= The Cancer of Superstition =

1920s unpublished book by C. M. Eddy Jr.

The Cancer of Superstition is a book by C. M. Eddy Jr. that investigates ideas and trends of superstition throughout history. He was commissioned to write a book on the subject by famed magician and escapologist Harry Houdini from an outline provided by H. P. Lovecraft.

==Background==
The incomplete 31-page manuscript was discovered in a collection of materials procured by a private collector from a magic shop that had closed. Houdini and Lovecraft scholars knew of the book previously, but until this incomplete manuscript (which has pages missing) was found in 2016, no version of the work was known to exist. It remains unclear what parts were written by Eddy and what by Lovecraft. A synopsis of the book, as well as a single chapter titled "The Genesis of Superstition", was published in the 1966 as part of the book The Dark Brotherhood and Other Pieces.

In The Dark Brotherhood and Other Pieces 1966 August Derleth writes:

Early in the 1920s Harry Houdini retained H. P. Lovecraft to ghost-write for him, and one of Lovecraft's ghost-written tales appeared in Weird Tales in 1924 under the title Imprisoned with the Pharaohs. Soon after, he also enlisted the talents of C. M. Eddy, Jr. and in the course of their work together Houdini outlined sketchily a book he thought ought to be done on the origins, growth and fallacy of superstition. He suggested that Eddy might prepare the book, and furnished him with voluminous notes and ideas that he wanted incorporated in the book; he suggested also that perhaps H. P. Lovecraft could put the notes into shape so that Eddy could work from the outline Lovecraft prepared.

In The 13 Gates of the Necronomican: A Workbook of Magic (2012) author Donald Tyson referred to the Lovecraft/Houdini collaboration as follows:

At the time of his death, Houdini had been corresponding with Lovecraft regarding a book on which they intended to collaborate, along with writer C.M. Eddy Jr., which was to be entitled "The Cancer of Superstition". Lovecraft prepared a detailed outline of the work, which is extant, and Barlow actually began the writing and completed three chapters, but Houdini's widow cancelled the project – perhaps because she was herself more inclined to believe in the reality of spiritualists phenomena than her skeptical late husband.

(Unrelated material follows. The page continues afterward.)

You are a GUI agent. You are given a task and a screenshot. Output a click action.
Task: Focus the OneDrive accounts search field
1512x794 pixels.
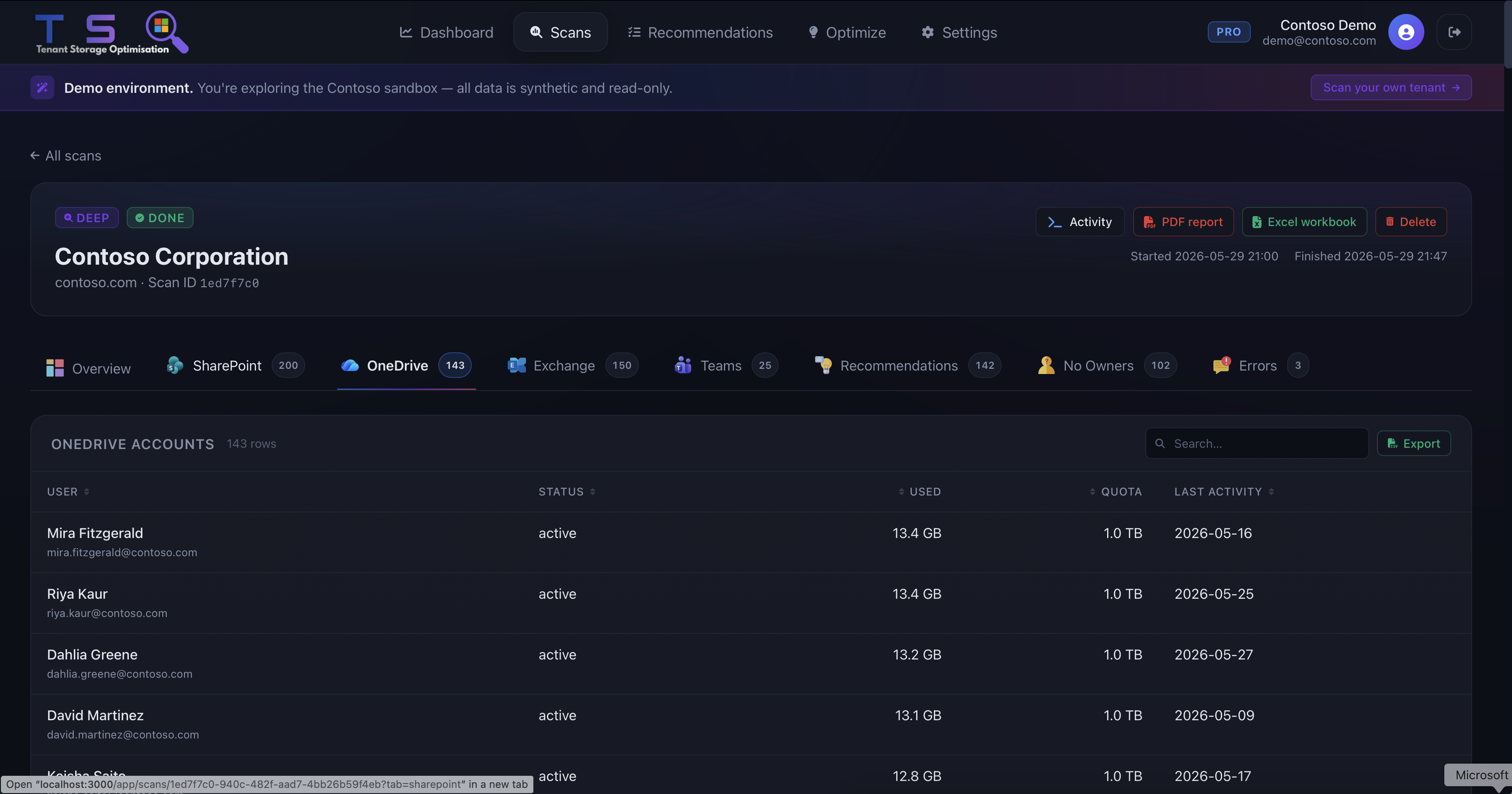tap(1257, 444)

Tyson misidentifies Eddy as Barlow in the above quote and book.

==Conclusion==
The Cancer of Superstition states: "all superstitious beliefs are relics of a common 'prehistoric ignorance' in humans", which lays a foundational sense of the book's thesis and raison d'être. Both Lovecraft as a writer of horror fiction and Houdini as an illusionist relied on people's superstitions in their careers, playing on audiences' and readers' senses of the unknown for heightened entertainment, while also advocating for greater skepticism in society.

==Legacy==
In April 2016, the typewritten manuscript sold at auction for $33,600.